Pazienza. Mi perdo un po' di tutto, in questo periodo. Per esempio, lo
sapevate che abbiamo un duecentosettantunesimo piano? Io no. Sto
invecchiando, non c'è altra spiegazione.»
Titus la salutò con un gesto cordiale, distraendosi da una
coppa di succo di ribes. «Buongiorno, madre. Mangiate del
pane, è squisito oggi, e dolce come il vostro
sorriso.»
La colazione era apparecchiata nel fasto copioso di un tavolo imbastito
per sette metri, e Seraphi vi prese posto con l'indolenza di non ha
bisogno di ottenere venia. Il suo figlio più giovane si
serviva di fiori di zucca al miele e nexis, il surrogato della
cioccolato su Horus, una delle numerose tentazioni a cui non riusciva a
resistere. Kalique coglieva da un pianta che s'innalzava dal vaso delle
conchiglie contenenti una polpa verde e salata, che le si scioglieva
sulla lingua e le modulava la voce di un paio di ottave. Balem invece
non mangiava affatto; leggeva, sfogliando con le dita degli schermi
virtuali i cuoi contorni azzurri lampeggiavano in controluce. Quando la
madre entrò, sussurrò i suoi ossequi e la
osservò in sospeso per alcuni istanti, come se cercasse di
risolvere un enigma inesplicabile, poi curvò il collo.
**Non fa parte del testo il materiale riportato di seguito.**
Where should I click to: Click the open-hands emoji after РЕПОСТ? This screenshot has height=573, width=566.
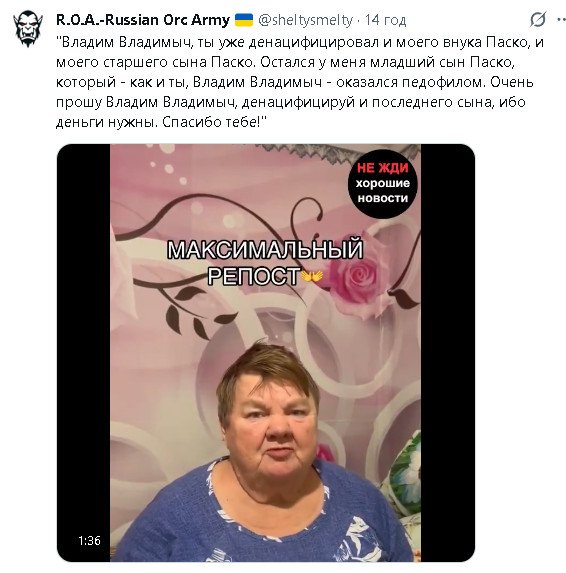click(312, 277)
Lei
lo carezzò fugacemente con lo sguardo, per poi ignorarlo con
malizia.
«Scommetto che il nuovo piano è solo per te e le
tue compagnie» proseguì scherzando rivolta
all'altro, sedendosi con grazia su una sedia che apparve dal niente
adeguandosi alla curva del suo fondoschiena. «Stanotte,
quando se ne sono andati, c'era una carovana lunga come la via lattea.
Tu pecchi d'ingordigia, Titus.» Lo ammonì
scuotendo l'indice, simulando una severità bonaria.
«Molto probabile, sì.»
Seraphi giocherellò con un'ambra grossa come uno scarabeo,
incastonata all'anello. «Abbiamo rimandato talmente tante
volte di seguito che non ci speravo più. Siete
così belli che è uno spettacolo vedervi insieme,
però sembra che facciate il possibile per negarmi questo
piacere.»
«Non dimenticate che anche voi siete una donna
impegnata» obiettò Kalique, sorridendo.
«Non siete quasi mai libera dalle vostre mansioni, eppure i
vostri figli sentono la vostra mancanza.»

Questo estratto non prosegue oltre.